Juul Labs Inc. announced a company restructuring today aimed at reducing the vape company's operating costs "and positioning us to continue to advance our mission during a period of regulatory and marketplace uncertainty," the company said.
The restructuring will include laying off 30% of the company's staff, or about 250 employees, according to a Wall Street Journal report.
The aim of the restructuring, Juul said, "is to enable us to maximize profitability and cash-flow generation, while continuing to invest in our core priorities." Those priorities, it said, include delivery of quality products, ongoing development of next-generation products, engagement with the U.S. Food and Drug Administration (FDA) regarding pending and possible future market authorization applications, and commercial growth.
"To deliver on this strategy, we will be substantially reducing our headcount and, unfortunately, saying goodbye to a number of highly valued team members who have made tremendous contributions to the mission," the company said in a statement.

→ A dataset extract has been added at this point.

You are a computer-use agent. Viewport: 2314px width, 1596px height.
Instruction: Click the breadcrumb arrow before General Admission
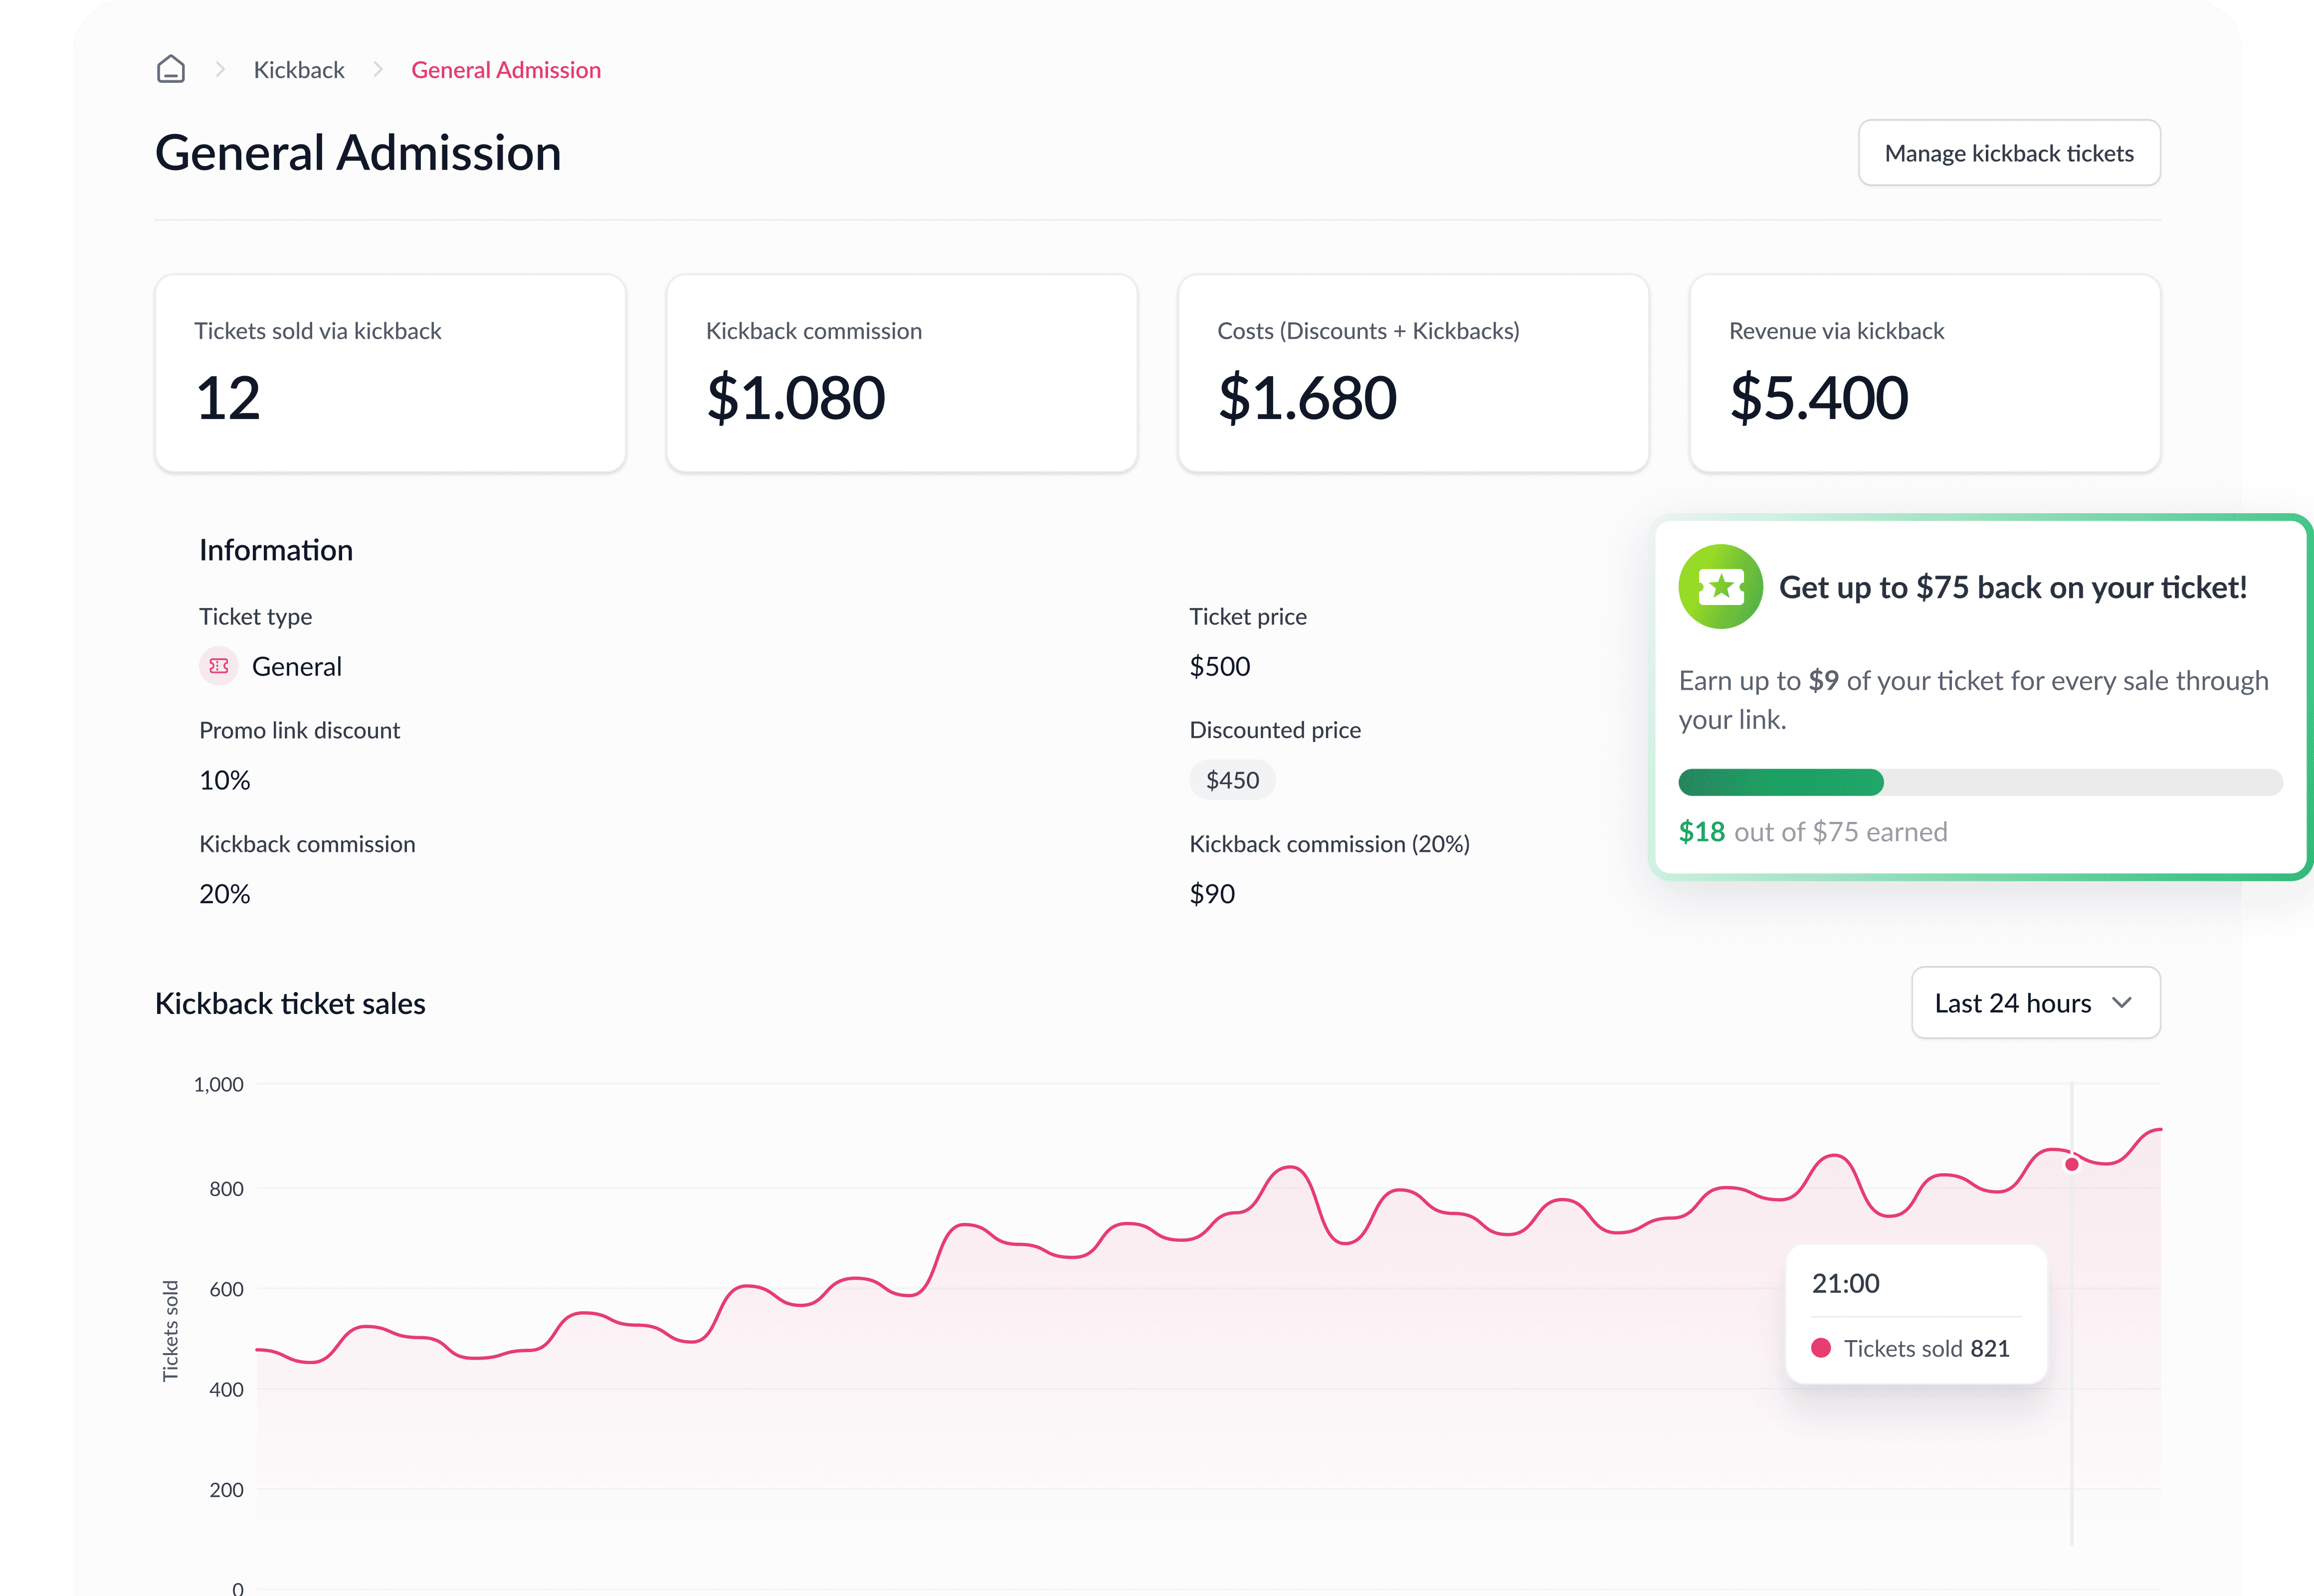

With these operating cost reductions, Juul Labs is positioned to increase its adjusted margins and generate cash flow before litigation settlements, it said. "In doing so, we will reduce our need to access capital pre-PMTA (premarket tobacco product application), extend our time horizon to continue our pursuit of market orders from FDA, and generate positive equity value as we pay down liabilities over time."
It added, "As difficult as this moment is, we remain fundamentally optimistic about the prospects for Juul Labs, a view rooted in our belief that our technology and our pipeline of new innovations represent the most valuable ever brought forward to transition adult smokers away from cigarettes while combating underage use.”
Juul told CSP Daily News in January it considered bankruptcy last year, following the Food and Drug Administration’s issuance of a marketing denial order (MDO) for Juul’s premarket tobacco product application (PMTA) for several e-cigarette products in tobacco and menthol flavors. However, the MDO was later stayed, and Juul avoided bankruptcy after receiving cash from some of its earliest investors. It also announced in November it would lay off about one-third of its global staff, or roughly 400 people, to further secure its ability to continue moving forward.
The latest restructuring announcement comes a day afterAltria subsidiary Njoy filed a complaint against Juul Labs with the U.S. International Trade Commission. The complaint alleges some Juul products infringe certain patents owned by Njoy, and it seeks a ban on the importation and sale of Juul electronic vapor products, including its currently marketed Juul device and Juulpods, according to a news release and copy of the complaint from Altria.
In March, Altria, Richmond, Virginia, dropped its investment in Juul and acquired Njoy, the only pod-based e-vapor product thus far to receive marketing authorization from the FDA. Altria acquired Njoy Holdings Inc. for approximately $2.75 billion and exchanged its entire minority economic investment in Juul Labs Inc., Washington, D.C., for a non-exclusive, irrevocable global license to some of Juul’s heated tobacco intellectual property.